Eliza Scidmore appears in the book, among half a dozen female war correspondents.
Eliza was in Japan in the summer of 1914 when Japan declared war on Germany. She published an article in The Outlook magazine describing Japan’s entry into the war as an ally of France and Russia. Foxwell read an excerpt from it during an author’s talk last night at One More Page Bookstore in Arlington, Va.
Foxwell also discussed her book in a recent radio interview by WAMU’s “Metro Connection.”
At the bookstore, Foxwell said her interest in WWI narratives by American women grew from her study many years ago of Vera Brittain’s Testament of Youth. (Last month I watched the engaging film of the same title during a trans-Atlantic flight.) Foxwell said she found few accounts of wartime service by American women as told from their own perspective.

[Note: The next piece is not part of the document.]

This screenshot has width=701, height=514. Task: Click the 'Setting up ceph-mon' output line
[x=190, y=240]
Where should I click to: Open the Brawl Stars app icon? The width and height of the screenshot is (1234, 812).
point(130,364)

Most people, she said, associate women’s service in WWI mostly with nursing. She scoured records from public sources and private collections for writings that would illustrate the diversity of the women who served and their widely varied roles. Among those featured in the book are canteen workers, librarians, clerks, switchboard operators, Red Cross volunteers, U.S. Navy “yeomanettes,” and a female barnstormer.

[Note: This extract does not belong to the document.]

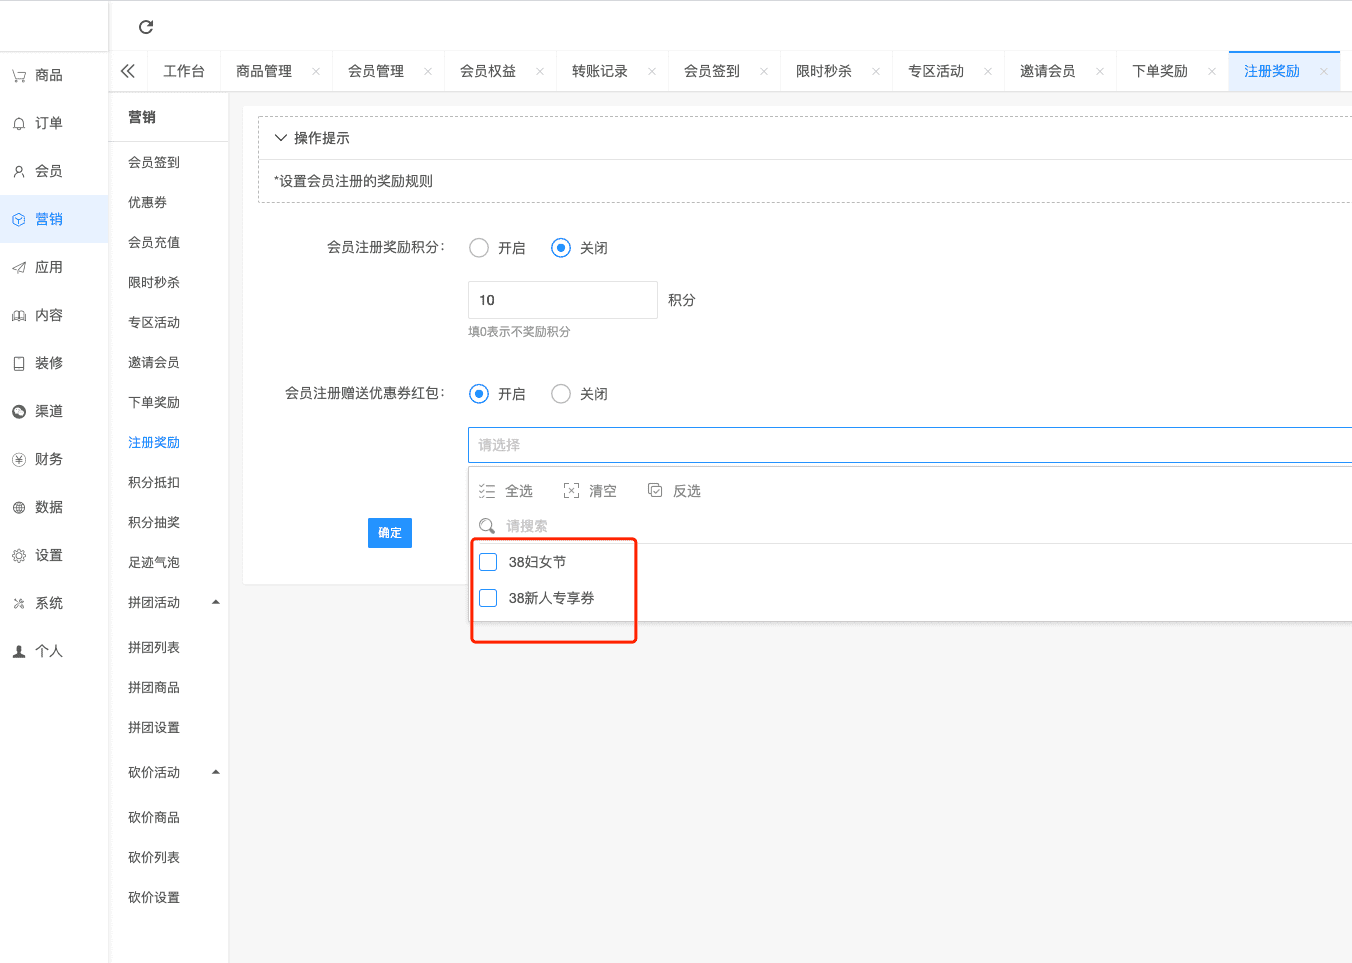Open 设置 gear icon in sidebar
Screen dimensions: 1352x963
[x=19, y=556]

Thousands of women served overseas even before America entered the war in 1917, Foxwell noted. They worked under Allied nations and nongovernmental groups providing medical care and other services.
Eliza spent part of the war in Europe, covering Red Cross relief efforts, among other things.

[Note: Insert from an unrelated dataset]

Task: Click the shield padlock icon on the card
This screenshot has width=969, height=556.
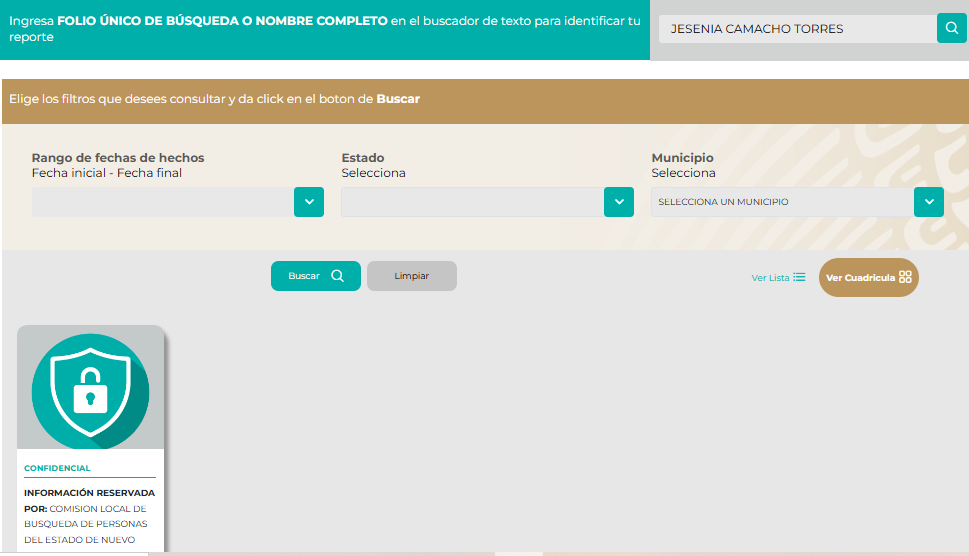Action: 90,391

By the time the war broke out, she had been reporting on and off from the Far East for 30 years. Her 1914 article in The Outlook described developments leading up to the declaration of war by Japan and the weeks that followed.
“Japan joined very slowly and deliberately, evidently reluctantly,” Eliza wrote, “bound by her alliance to do whatever requested.” Japanese troops were part of a coalition dispatched to destroy a German railway supply line at Tsingtau and protect British merchant ships in the South Seas.
Eliza wrote admirably of Japan’s restraint in setting off for war:
“Throughout the whole affair Japan has been calm, quiet, and self-contained — a splendid object-lesson of how to go to war and not lose your head. There was no boasting, no hurrahing, no noisy ‘On to Tsingtau.’ ”
Germany “bitterly resented” Japan’s entry into the war because of “all that Japan owed to Germany in military and medical training, modern science, and art and philosophy,” Eliza wrote. Under a sweeping program of modernization, Japan had drawn heavily on German culture and institutions as models.
Eliza wrote that she visited some of the first German prisoners who were taken to Japan. They were quartered at military hospitals and makeshift prisons set up in old castle towns and Buddhist temples. “Officers, men, and invalids were allowed to speak to me freely, and one and all they acknowledged the courtesy, consideration, and unfailing kindness of the Japanese officers in charge,” Eliza wrote.
A few years earlier, in her book As the Hague Ordains, Eliza had reported similarly on Japan’s humane treatment of war captives during the country’s 1904-05 war with Russia.